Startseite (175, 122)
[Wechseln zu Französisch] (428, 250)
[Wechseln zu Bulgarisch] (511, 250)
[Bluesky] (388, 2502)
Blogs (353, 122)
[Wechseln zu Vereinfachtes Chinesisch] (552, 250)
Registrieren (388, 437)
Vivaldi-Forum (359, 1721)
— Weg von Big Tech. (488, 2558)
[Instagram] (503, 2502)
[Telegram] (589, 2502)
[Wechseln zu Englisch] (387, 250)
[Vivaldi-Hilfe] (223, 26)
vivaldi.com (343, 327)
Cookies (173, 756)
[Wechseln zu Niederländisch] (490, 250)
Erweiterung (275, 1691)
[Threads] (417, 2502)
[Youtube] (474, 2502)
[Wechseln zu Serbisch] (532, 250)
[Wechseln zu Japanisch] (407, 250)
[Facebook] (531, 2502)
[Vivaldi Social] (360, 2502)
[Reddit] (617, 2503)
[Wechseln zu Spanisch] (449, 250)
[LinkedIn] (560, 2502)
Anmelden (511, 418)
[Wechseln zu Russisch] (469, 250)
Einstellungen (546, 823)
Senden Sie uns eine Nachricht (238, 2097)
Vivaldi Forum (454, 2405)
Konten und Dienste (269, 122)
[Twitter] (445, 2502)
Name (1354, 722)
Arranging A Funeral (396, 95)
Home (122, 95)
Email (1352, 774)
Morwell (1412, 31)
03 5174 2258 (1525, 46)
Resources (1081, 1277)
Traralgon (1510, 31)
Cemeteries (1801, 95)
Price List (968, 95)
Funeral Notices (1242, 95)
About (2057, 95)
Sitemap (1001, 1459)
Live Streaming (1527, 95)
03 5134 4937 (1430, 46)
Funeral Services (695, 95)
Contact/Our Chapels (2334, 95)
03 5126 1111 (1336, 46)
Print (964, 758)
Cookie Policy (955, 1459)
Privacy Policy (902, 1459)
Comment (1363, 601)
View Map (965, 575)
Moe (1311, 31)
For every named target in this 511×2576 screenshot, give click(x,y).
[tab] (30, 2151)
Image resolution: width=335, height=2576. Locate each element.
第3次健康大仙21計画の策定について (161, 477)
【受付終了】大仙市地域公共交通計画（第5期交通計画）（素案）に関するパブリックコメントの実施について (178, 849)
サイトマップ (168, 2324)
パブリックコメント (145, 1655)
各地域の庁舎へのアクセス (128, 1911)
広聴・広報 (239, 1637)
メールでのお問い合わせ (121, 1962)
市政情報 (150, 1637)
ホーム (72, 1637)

=-=-=

= PROBLEM REQUIREMENTS =
Among the lines of the material, find those holding the word "Funeral" and return them.

= ANSWER TO THIS TASK =
Arranging A Funeral (396, 95)
Funeral Notices (1242, 95)
Funeral Services (695, 95)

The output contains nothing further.